■ **TRY IT**
For the word "computer", count the lines of the records that hold it, and give only that number.

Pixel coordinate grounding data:
╭──

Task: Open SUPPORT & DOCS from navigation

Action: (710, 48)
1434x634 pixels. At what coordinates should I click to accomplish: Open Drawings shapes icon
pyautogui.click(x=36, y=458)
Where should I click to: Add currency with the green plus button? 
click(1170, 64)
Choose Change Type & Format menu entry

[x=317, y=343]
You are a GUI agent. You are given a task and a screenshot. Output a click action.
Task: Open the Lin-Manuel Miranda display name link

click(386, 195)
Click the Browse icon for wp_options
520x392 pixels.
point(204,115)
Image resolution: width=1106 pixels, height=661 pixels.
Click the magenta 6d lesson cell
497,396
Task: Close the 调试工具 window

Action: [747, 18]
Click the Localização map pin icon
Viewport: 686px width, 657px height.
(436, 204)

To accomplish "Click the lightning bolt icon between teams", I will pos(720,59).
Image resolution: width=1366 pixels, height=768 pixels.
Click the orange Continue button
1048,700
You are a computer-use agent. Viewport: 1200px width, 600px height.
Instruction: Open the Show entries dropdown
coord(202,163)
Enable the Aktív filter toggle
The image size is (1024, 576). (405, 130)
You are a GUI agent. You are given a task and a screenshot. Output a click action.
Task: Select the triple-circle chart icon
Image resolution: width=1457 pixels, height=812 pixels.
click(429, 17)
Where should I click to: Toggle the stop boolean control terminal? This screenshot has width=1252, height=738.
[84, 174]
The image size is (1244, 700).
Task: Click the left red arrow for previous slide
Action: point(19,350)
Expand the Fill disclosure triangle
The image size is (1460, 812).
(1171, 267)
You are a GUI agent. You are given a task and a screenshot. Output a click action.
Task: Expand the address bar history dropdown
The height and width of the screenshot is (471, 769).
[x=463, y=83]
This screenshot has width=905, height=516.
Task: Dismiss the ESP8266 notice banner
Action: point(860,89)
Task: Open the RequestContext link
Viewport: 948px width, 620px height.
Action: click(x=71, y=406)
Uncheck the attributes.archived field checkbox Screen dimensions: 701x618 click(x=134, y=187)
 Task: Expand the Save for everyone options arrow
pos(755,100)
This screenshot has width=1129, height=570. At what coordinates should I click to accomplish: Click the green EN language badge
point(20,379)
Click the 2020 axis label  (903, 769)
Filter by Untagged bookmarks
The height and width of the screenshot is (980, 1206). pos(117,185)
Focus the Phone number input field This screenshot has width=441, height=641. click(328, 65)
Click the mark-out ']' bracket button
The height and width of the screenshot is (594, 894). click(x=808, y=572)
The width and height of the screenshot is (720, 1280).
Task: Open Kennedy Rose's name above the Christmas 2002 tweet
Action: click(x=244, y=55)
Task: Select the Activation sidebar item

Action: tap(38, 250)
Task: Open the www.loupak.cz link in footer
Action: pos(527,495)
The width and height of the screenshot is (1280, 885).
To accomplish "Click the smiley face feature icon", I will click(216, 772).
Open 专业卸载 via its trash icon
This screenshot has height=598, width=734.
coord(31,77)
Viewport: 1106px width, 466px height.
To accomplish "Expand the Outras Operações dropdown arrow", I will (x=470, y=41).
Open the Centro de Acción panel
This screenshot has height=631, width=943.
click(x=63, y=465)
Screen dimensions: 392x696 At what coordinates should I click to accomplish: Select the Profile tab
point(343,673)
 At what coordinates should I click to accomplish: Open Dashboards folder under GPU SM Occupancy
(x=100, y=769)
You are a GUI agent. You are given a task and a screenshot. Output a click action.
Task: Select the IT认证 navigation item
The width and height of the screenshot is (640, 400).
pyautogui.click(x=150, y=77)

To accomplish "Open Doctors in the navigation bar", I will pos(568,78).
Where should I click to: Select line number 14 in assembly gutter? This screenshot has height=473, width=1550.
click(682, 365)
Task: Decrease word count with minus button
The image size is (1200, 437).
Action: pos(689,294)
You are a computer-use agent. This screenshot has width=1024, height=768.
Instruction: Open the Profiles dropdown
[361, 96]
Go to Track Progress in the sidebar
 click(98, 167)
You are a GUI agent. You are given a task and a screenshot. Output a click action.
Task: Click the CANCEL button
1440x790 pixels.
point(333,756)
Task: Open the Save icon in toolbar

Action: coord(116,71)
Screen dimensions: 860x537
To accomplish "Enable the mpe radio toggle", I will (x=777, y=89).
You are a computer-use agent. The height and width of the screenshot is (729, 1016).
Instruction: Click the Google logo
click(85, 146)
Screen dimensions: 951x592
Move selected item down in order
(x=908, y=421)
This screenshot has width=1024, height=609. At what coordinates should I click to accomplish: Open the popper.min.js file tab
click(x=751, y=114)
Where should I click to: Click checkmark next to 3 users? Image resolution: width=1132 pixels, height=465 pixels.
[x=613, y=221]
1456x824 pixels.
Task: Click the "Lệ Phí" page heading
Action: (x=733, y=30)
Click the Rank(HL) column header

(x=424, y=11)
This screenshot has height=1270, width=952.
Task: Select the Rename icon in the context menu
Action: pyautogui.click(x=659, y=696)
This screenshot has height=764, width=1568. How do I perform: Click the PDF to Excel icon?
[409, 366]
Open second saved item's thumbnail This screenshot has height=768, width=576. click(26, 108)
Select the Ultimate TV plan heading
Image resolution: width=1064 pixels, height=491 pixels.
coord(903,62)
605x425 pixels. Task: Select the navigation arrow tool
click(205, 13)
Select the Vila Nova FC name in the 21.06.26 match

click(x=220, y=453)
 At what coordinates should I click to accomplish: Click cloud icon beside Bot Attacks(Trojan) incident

╰──

■ **YOUR SOLUTION**
3